§ Text block
* BEGIN *

1. Home
  2. Bible Characters
  3. The Story of Queen Esther – Fact or Fiction Part 9: Chapter 2
  1. Home
  2. Books Of The Bible
  3. The Story of Queen Esther – Fact or Fiction Part 9: Chapter 2
  1. Home
  2. Esther
  3. The Story of Queen Esther – Fact or Fiction Part 9: Chapter 2
  1. Home
  2. Esther
  3. The Story of Queen Esther – Fact or Fiction Part 9: Chapter 2

The Story of Queen Esther – Fact or Fiction Part 9: Chapter 2

1 Out of the choice of virgins a queen is to be chosen. 5 Mordecai the nursing father of Esther. 8 Esther is preferred by Hegai before the rest. 12 The manner of purification, and going into the king. 15 Esther best pleasing the king is made queen. 21 Mordecai discovering a treason is recorded in the chronicles.

 Esther 2:1  Later when King Xerxes’ fury had subsided, he remembered Vashti and what she had done and what he had decreed about her. 

Vashti had ceased to be queen, but Ahasuerus seemed to be in no haste to confer upon anyone else the dignity that had been hers. His harem was no doubt well supplied with wives and concubines, but none stood out above the rest.

* END *

§ Available data

* BEGIN *

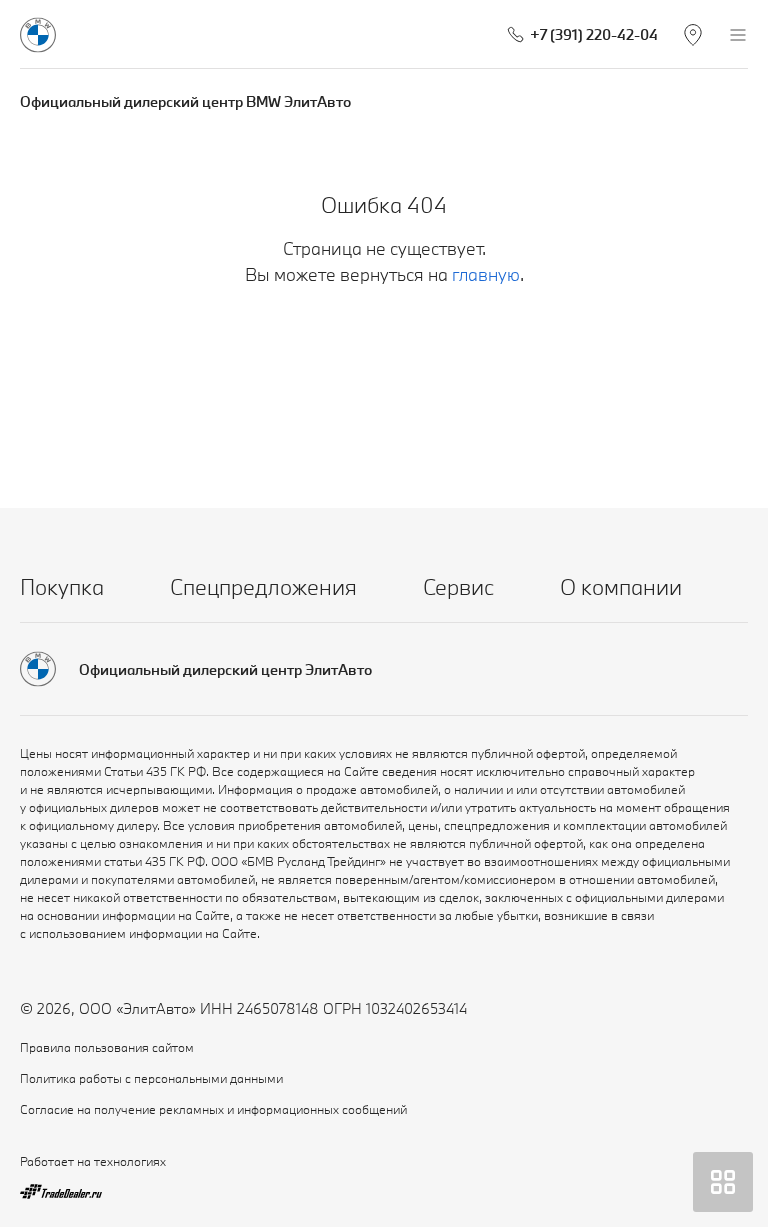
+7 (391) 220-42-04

* END *

§ Your goal
In the Queen Esther page's chapter summary, whom does Hegai prefer before the rest? Answer from the Queen Esther page only.

§ The result
Esther